Бурную деятельность развил кастелян лазарета Рудек. Он выпустил целое воззвание, очень радикальное, которое вывесил на доске объявлений третьего лагпункта. В воззвании были условия полного освобождения целых категорий заключенных и многое другое, явно неприемлемое для начальства. Больше того, в конце было сказано, что эти требования необходимо подписать всем без исключения. Ко мне буквально прибежали В. П. Эфроимсон и С. М. Мусатов, говоря, что в бригадах уже начали собирать такие подписи. А этого делать ни в коем случае было нельзя, и лагерь по этому пути не пошел. Почему тогда не разделались с этим стукачем-провокатором — до сих пор удивляюсь.
Комитет тоже выставил требования, вернее, условия выхода на работу: пересмотр всех дел, актирование (освобождение) инвалидов, освобождение малолеток и душевнобольных, ослабление режима — снять номера, замки с бараков, разрешить свидания, не ограничивать переписку — все умеренно и разумно.
Лагерь продолжал жить своей жизнью: ходил с столовую, питаясь по норме (хотя продовольственный склад был за зоной, некоторый запас продуктов имелся — комитет это учитывал), заключенные собирались кучками в секциях и у бараков, обсуждая ход событий. Все казалось спокойным, но напряженность возрастала. Начальство отключило воду, но ее запас был большой — зимой намораживали целый айсберг льда и покрывали опилками. У каждой вахты дежурили по два человека от комитета — это для того, чтобы не было дезертиров, да и на случай, если что-то будет извне. Но дезертиры были, правда, мало. Ушел агроном Дикусар, ушел через ворота рядом с теплицей, через которые вывозили покойников. По окончании событий Дикусара вернули в лагерь. Он всегда был в хороших отношениях с В. П. Эфроимсоном и, видно, дорожил его мнением. Как бы извиняясь, Дикусар так объяснил свой уход: к нему якобы обратился «солдатик с вышки, простой русский солдатик: «Батя, чего ты тут сидишь? Уходи, я тебе ворота открою». — «Меня так тронуло это обращение, его доверие и сочувствие, что я согласился». Думаю, все было наоборот.

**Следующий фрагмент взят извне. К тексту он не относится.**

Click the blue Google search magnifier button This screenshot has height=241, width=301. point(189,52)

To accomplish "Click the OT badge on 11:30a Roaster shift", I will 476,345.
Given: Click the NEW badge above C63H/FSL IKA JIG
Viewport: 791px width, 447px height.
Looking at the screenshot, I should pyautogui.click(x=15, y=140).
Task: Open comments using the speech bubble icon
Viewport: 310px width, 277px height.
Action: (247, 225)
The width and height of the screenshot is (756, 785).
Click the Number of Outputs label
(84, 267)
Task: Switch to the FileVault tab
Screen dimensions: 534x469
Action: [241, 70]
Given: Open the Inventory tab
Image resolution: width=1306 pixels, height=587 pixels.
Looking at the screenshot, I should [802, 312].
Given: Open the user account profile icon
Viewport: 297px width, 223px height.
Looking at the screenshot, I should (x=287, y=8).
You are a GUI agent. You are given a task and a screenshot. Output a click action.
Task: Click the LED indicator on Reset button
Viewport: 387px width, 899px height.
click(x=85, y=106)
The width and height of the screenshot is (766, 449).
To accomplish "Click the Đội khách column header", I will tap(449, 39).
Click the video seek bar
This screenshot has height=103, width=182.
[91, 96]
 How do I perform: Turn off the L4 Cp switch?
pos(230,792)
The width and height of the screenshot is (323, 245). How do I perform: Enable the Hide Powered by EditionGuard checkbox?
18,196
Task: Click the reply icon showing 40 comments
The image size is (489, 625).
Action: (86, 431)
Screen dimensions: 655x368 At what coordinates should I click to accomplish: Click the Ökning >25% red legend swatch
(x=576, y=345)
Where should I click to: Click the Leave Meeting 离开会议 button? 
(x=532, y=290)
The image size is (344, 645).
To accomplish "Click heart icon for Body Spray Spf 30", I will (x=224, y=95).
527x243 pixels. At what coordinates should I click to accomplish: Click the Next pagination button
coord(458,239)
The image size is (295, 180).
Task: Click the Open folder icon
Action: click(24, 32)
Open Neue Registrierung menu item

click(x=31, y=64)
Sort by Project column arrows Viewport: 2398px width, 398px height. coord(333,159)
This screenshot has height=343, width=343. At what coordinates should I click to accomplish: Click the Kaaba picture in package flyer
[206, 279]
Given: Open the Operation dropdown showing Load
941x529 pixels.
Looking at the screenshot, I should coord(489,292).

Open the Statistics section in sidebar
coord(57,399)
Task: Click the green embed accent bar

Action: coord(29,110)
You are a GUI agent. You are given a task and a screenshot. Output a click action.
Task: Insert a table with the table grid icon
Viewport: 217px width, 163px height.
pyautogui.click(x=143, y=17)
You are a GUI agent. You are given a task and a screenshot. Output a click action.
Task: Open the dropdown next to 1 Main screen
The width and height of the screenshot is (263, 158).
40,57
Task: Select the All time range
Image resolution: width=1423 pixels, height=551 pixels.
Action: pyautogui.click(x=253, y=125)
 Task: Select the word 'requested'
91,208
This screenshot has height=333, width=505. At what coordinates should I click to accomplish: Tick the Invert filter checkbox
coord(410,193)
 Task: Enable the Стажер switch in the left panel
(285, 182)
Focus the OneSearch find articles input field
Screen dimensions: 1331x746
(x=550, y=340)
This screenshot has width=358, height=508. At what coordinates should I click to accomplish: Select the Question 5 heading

Ушел и наш хирург Пецольд. Трудно его осуждать. Сидеть ему оставалось не больше месяца, кончался срок. В той обстановке он очень нервничал и опасался, что события могут надолго задержать его в лагере. Он все время вертелся на лагпункте. В какой-то момент хлынул ливень, и люди стали разбегаться в укрытия, побежали и дежурные у вахты, побежал и Пецольд... на вахту. Позже я видел его, но как-то не спрашивал, что он делал в эти дни, а сам он не рассказывал.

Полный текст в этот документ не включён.